Miles looked glumly at his steel tray, sporking through his meal of liver and onions, onion hash, and onion rings. Every meal Miles and Henry were served was drowning in onions. At least they were given water to wash it down with, which Miles took to mean the kitchen hadn’t devised a method for juicing onions yet. Thank God.

  Henry shoveled a sporkful of chow into his mouth and choked it down. “Some say eating onions can help repel insects,” he managed.

  “No offense, Henry, but you keep eating onions, you’re going to repel me.”

  “The odor is very mutual, I assure you.”

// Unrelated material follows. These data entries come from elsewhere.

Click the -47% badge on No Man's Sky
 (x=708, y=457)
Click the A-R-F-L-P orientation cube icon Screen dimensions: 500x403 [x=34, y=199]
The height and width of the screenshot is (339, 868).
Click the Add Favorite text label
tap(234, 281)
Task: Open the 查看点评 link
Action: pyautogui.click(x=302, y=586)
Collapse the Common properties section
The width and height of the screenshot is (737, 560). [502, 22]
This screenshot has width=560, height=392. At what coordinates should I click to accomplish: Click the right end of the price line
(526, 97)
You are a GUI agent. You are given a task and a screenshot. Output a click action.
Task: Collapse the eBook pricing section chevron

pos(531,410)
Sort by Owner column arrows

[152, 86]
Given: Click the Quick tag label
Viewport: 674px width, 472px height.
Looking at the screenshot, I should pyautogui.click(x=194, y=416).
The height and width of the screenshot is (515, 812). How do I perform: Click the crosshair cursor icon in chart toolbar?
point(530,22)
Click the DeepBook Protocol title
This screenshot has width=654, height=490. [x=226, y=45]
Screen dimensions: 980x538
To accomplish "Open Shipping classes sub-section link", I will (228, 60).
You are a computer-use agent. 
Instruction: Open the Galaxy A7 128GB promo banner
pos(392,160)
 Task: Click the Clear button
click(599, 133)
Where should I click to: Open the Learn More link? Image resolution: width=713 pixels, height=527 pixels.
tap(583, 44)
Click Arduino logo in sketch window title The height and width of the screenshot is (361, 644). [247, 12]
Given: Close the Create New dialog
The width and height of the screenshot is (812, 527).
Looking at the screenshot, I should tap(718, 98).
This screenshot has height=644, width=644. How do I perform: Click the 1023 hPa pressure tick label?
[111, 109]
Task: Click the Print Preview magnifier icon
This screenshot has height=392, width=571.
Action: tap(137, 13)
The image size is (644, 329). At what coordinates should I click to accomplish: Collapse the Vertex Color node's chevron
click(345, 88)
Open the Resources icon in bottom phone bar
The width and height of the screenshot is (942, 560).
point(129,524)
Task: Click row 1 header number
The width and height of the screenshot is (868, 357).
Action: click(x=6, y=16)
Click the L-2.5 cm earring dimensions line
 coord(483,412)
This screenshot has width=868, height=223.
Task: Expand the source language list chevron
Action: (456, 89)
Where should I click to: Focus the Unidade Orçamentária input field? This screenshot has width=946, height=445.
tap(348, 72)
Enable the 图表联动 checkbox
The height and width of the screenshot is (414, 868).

  Miles set down his spork and exhaled deeply. There was a weight that had been pressing down on his heart like a two-ton boulder since they’d arrived, and he couldn’t carry it anymore.

  “Henry, I screwed up.”

  “You think?” Henry groused.

  “What I mean is, you tried to warn me and I wouldn’t listen. I thought I didn’t need anyone anymore. I got too big for my cape, and now . . .” Miles didn’t want to go on, for fear that saying the next part out loud would make it come true. But it needed to be said. “And now I may have taken Gilded away from the world forever.”

  Henry said nothing.

  “You’re my best friend,” Miles croaked. “Without you, I never would’ve been able to do the things I’ve done. You helped me figure out how the cape worked. You taught me how to be a superhero. So I promise: If we somehow get out of this place, we’re going to be a team again. You and me. Because I was never Gilded all by myself. We were Gilded together.”

  Henry finally spoke. “You thought you had it all figured out, and now look where we are.” He breathed out as though he was letting the bad feelings leave him. “But there’s no point holding a grudge about it in here. As bad as this place is, it’d be a heck of a lot worse if you weren’t in here with me. No matter where we are, we’re still a team. Always will be.” Henry extended his hand. “Apology accepted.”

  Miles shook Henry’s hand. Never in his life had he been so relieved. “Thanks.”

  Henry scooped up a glob of onion hash and grimaced. “I should make you eat my next three days’ meals as punishment.”

  “I don’t know about you, but I don’t plan to be here that long.” Miles shot a surreptitious peek at the robots guards. “There has to be a way out of this place.”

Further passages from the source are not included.